Fig. 5.  Emergence of the paternally expressed 10 (PEG10) differentially methylated region (DMR) from a newly inserted DNA sequence in marsupials and eutherians. PEG10 DMR is corresponds to a novel cytosine–phosphorous–guanine (CpG) island that appeared in eutherians and marsupials. Modified from fig. 5 in Suzuki et al. (2007). GC content of the SGCE-PEG10 region is shown as %.

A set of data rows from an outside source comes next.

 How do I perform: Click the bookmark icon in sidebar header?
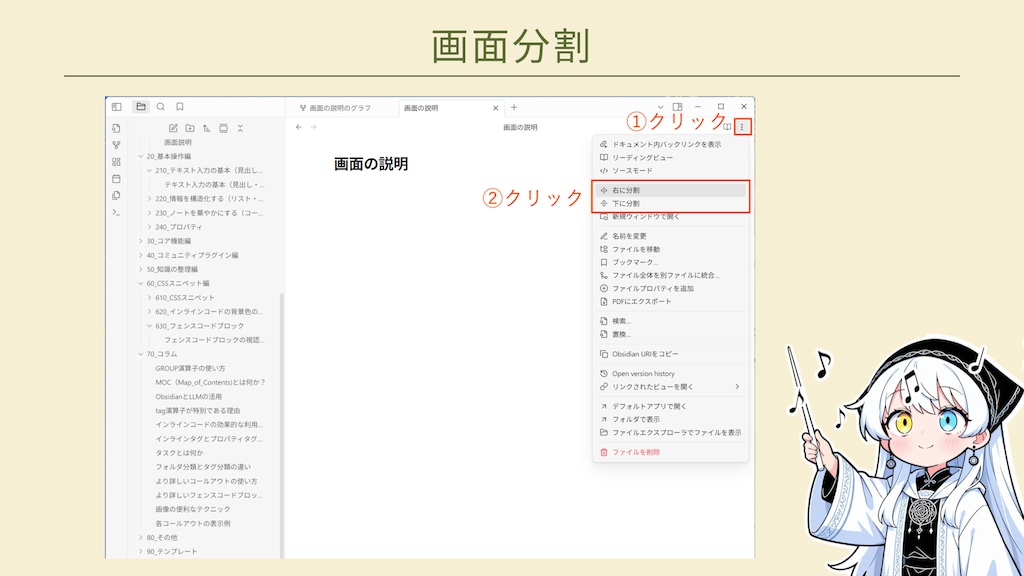[180, 107]
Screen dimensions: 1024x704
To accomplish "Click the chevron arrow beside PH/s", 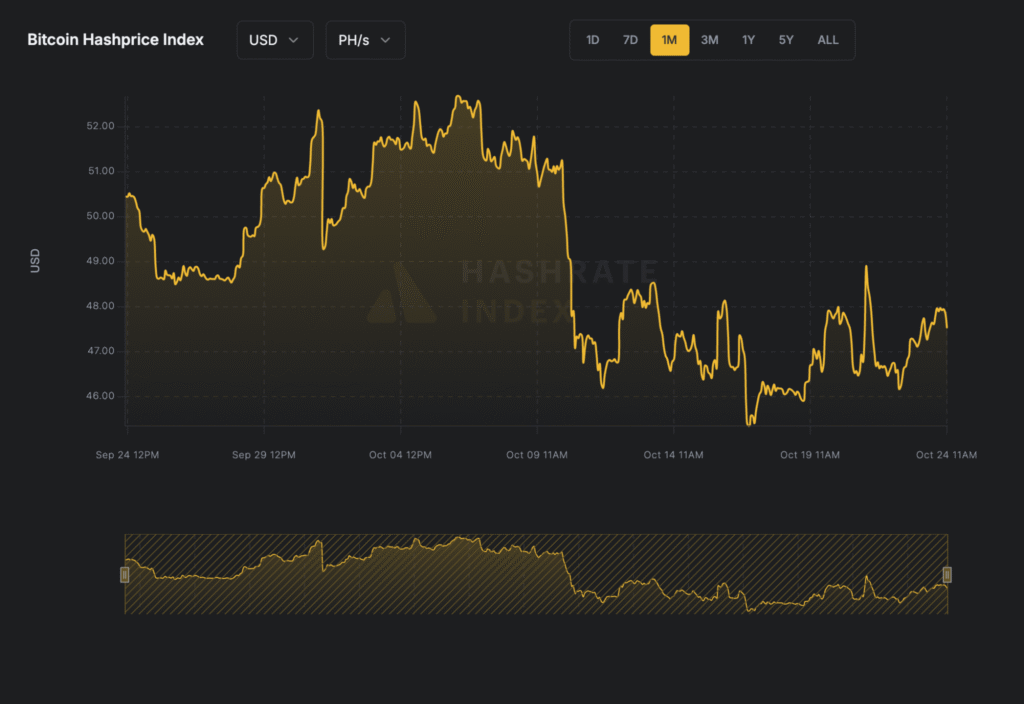I will point(386,40).
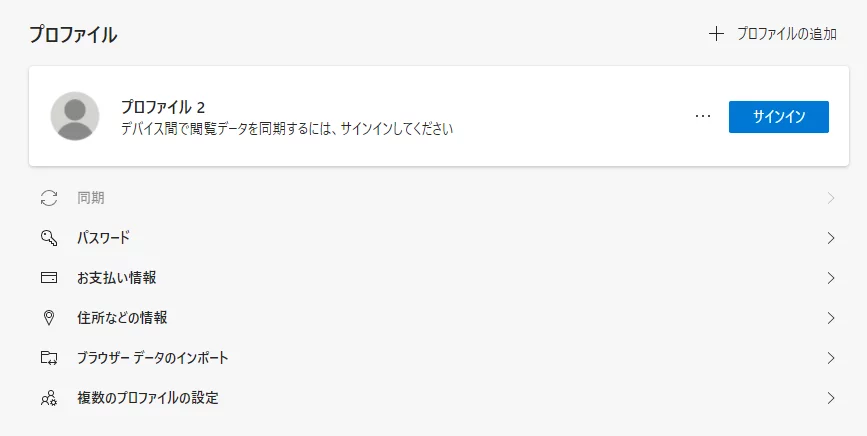Expand the 住所などの情報 row chevron

(831, 318)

The same is true for most of the DMRs in the eutherian-specific imprinted regions (Suzuki et al. 2011; Renfree et al. 2012; Fig. 6), except for small nuclear ribonucleoprotein polypeptide N (SNRPN) and solute carrier family 38 member 4 (SLC38A4) DMRs, in which the DNA sequences pre-existed in a common mammalian and therian ancestor respectively. In both cases, eutherian-specific genomic imprinting regulation was associated with eutherian-specific chromosomal translocation that occurred in the neighbourhood of each DMR (Rapkins et al. 2006; Suzuki et al. 2011). Some of the imprinted regions, such as malignant T cell amplified sequence 2 (Mcts2), paternally expressed 13 (Peg13), Ras protein specific guanine nucleotide releasing factor 1 (Rasgrf1), zinc finger (CCCH type), RNA binding motif and serine/arginine rich 1 (Zrsrt)/U2 small nuclear ribonucleoprotein auxiliary factor 35 kDa subunit-related protein 1 (U2af1-rs1) and impact, RWD protein (Impact), emerged in a lineage-specific manner, in which the insertion of their unique DMR sequences was confirmed. Thus, one conclusion that could be drawn is that the emergence of genomic imprinting regions occurred in association with major chromosomal changes (i.e. the insertion of exogenous DNA and/or chromosome translocation). This implies that genomic imprinting arose as a genome defence mechanism against the disturbance of the local genetic network by cis-regulatory units, probably due to either the loss or addition of such unit(s). As mentioned above, the complementary monoallelic expression system of genomic imprinting may be a useful means to overcome these situations, which could otherwise result in developmental abnormalities and/or lethality. Thus, the number of imprinted regions may only represent a list of successful recovery of genomic imprinting. Many more insertion and/or chromosomal rearrangement events must have occurred at the level of the complete genome, but harmful loci were lost, whereas non-harmful loci have remained. It should be noted that several imprinted genes that reside in the introns of other genes, such as Mcts2, nucleosome assembly protein 1 like 5 (Nap1L5), inositol polyphosphate-5-phosphatase F variant 2 (Inpp5f_v2), U2af1-rs1 and neuronatin (Nnat), are duplicated genes that were inserted by cDNA retrotransposition and their promoter regions became their DMRs (Cowley and Oakey 2010).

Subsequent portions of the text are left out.